Work order: Copy every line of the data exactly, leaving nothing out.
** Opening Provided information block **
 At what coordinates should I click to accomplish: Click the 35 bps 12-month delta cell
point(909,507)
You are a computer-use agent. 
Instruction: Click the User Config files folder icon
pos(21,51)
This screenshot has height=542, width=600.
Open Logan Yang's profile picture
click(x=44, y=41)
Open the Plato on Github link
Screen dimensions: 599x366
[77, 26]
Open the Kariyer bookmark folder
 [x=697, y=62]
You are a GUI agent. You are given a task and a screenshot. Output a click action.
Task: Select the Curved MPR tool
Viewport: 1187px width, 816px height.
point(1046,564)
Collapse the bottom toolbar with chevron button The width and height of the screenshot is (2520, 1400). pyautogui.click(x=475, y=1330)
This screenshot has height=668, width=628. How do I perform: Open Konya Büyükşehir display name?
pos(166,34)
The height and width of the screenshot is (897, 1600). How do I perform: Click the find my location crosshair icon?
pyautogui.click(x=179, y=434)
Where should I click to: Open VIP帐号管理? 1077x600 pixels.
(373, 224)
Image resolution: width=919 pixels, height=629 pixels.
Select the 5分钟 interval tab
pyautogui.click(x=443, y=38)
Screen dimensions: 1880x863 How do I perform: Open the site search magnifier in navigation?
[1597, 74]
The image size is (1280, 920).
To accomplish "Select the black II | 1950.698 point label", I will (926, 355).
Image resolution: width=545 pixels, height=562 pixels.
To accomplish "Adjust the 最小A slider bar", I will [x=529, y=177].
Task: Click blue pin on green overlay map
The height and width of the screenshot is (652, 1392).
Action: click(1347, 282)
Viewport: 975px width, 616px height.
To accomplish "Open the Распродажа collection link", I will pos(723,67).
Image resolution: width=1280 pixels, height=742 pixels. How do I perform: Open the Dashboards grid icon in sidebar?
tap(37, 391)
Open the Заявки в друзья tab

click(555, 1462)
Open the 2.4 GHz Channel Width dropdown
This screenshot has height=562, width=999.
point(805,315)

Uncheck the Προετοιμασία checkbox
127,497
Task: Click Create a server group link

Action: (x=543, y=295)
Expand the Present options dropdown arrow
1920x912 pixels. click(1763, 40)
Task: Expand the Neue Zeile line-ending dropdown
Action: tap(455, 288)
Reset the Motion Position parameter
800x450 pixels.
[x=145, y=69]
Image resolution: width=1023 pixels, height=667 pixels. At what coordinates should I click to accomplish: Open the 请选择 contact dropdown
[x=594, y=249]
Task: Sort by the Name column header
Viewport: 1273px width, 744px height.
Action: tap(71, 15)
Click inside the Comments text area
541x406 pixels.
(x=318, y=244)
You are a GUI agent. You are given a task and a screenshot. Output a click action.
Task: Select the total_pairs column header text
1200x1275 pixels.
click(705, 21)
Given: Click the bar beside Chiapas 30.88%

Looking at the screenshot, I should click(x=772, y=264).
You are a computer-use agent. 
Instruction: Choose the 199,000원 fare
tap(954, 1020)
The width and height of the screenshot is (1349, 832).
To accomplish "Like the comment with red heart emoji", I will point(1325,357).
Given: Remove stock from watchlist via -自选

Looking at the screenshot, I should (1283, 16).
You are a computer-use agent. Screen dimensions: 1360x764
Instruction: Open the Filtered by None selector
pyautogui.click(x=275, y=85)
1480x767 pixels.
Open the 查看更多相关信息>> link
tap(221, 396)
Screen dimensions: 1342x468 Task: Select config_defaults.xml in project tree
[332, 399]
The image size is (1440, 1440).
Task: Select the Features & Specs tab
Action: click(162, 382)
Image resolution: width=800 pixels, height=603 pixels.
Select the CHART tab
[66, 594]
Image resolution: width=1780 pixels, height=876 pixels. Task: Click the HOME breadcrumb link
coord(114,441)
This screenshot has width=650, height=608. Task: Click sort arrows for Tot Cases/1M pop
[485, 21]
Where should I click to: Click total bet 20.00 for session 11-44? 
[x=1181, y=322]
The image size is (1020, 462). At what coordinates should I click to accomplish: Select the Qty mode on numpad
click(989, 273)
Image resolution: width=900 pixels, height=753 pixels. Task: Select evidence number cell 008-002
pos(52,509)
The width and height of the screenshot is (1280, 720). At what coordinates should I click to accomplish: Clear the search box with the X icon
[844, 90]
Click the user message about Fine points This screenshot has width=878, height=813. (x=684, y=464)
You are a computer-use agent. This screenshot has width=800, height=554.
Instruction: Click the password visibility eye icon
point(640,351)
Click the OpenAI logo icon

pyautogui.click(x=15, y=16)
** Closing Provided information block **
Response for this exercise:
 At what coordinates should I click to accomplish: Click the 35 bps 12-month delta cell
point(909,507)
You are a computer-use agent. 
Instruction: Click the User Config files folder icon
pos(21,51)
This screenshot has height=542, width=600.
Open Logan Yang's profile picture
click(x=44, y=41)
Open the Plato on Github link
Screen dimensions: 599x366
[77, 26]
Open the Kariyer bookmark folder
 [x=697, y=62]
You are a GUI agent. You are given a task and a screenshot. Output a click action.
Task: Select the Curved MPR tool
Viewport: 1187px width, 816px height.
point(1046,564)
Collapse the bottom toolbar with chevron button The width and height of the screenshot is (2520, 1400). pyautogui.click(x=475, y=1330)
This screenshot has height=668, width=628. How do I perform: Open Konya Büyükşehir display name?
pos(166,34)
The height and width of the screenshot is (897, 1600). How do I perform: Click the find my location crosshair icon?
pyautogui.click(x=179, y=434)
Where should I click to: Open VIP帐号管理? 1077x600 pixels.
(373, 224)
Image resolution: width=919 pixels, height=629 pixels.
Select the 5分钟 interval tab
pyautogui.click(x=443, y=38)
Screen dimensions: 1880x863 How do I perform: Open the site search magnifier in navigation?
[1597, 74]
The image size is (1280, 920).
To accomplish "Select the black II | 1950.698 point label", I will (926, 355).
Image resolution: width=545 pixels, height=562 pixels.
To accomplish "Adjust the 最小A slider bar", I will [x=529, y=177].
Task: Click blue pin on green overlay map
The height and width of the screenshot is (652, 1392).
Action: click(1347, 282)
Viewport: 975px width, 616px height.
To accomplish "Open the Распродажа collection link", I will pos(723,67).
Image resolution: width=1280 pixels, height=742 pixels. How do I perform: Open the Dashboards grid icon in sidebar?
tap(37, 391)
Open the Заявки в друзья tab

click(555, 1462)
Open the 2.4 GHz Channel Width dropdown
This screenshot has height=562, width=999.
point(805,315)

Uncheck the Προετοιμασία checkbox
127,497
Task: Click Create a server group link

Action: (x=543, y=295)
Expand the Present options dropdown arrow
1920x912 pixels. click(1763, 40)
Task: Expand the Neue Zeile line-ending dropdown
Action: tap(455, 288)
Reset the Motion Position parameter
800x450 pixels.
[x=145, y=69]
Image resolution: width=1023 pixels, height=667 pixels. At what coordinates should I click to accomplish: Open the 请选择 contact dropdown
[x=594, y=249]
Task: Sort by the Name column header
Viewport: 1273px width, 744px height.
Action: tap(71, 15)
Click inside the Comments text area
541x406 pixels.
(x=318, y=244)
You are a GUI agent. You are given a task and a screenshot. Output a click action.
Task: Select the total_pairs column header text
1200x1275 pixels.
click(705, 21)
Given: Click the bar beside Chiapas 30.88%

Looking at the screenshot, I should click(x=772, y=264).
You are a computer-use agent. 
Instruction: Choose the 199,000원 fare
tap(954, 1020)
The width and height of the screenshot is (1349, 832).
To accomplish "Like the comment with red heart emoji", I will point(1325,357).
Given: Remove stock from watchlist via -自选

Looking at the screenshot, I should (1283, 16).
You are a computer-use agent. Screen dimensions: 1360x764
Instruction: Open the Filtered by None selector
pyautogui.click(x=275, y=85)
1480x767 pixels.
Open the 查看更多相关信息>> link
tap(221, 396)
Screen dimensions: 1342x468 Task: Select config_defaults.xml in project tree
[332, 399]
The image size is (1440, 1440).
Task: Select the Features & Specs tab
Action: click(162, 382)
Image resolution: width=800 pixels, height=603 pixels.
Select the CHART tab
[66, 594]
Image resolution: width=1780 pixels, height=876 pixels. Task: Click the HOME breadcrumb link
coord(114,441)
This screenshot has width=650, height=608. Task: Click sort arrows for Tot Cases/1M pop
[485, 21]
Where should I click to: Click total bet 20.00 for session 11-44? 
[x=1181, y=322]
The image size is (1020, 462). At what coordinates should I click to accomplish: Select the Qty mode on numpad
click(989, 273)
Image resolution: width=900 pixels, height=753 pixels. Task: Select evidence number cell 008-002
pos(52,509)
The width and height of the screenshot is (1280, 720). At what coordinates should I click to accomplish: Clear the search box with the X icon
[844, 90]
Click the user message about Fine points This screenshot has width=878, height=813. (x=684, y=464)
You are a computer-use agent. This screenshot has width=800, height=554.
Instruction: Click the password visibility eye icon
point(640,351)
Click the OpenAI logo icon

pyautogui.click(x=15, y=16)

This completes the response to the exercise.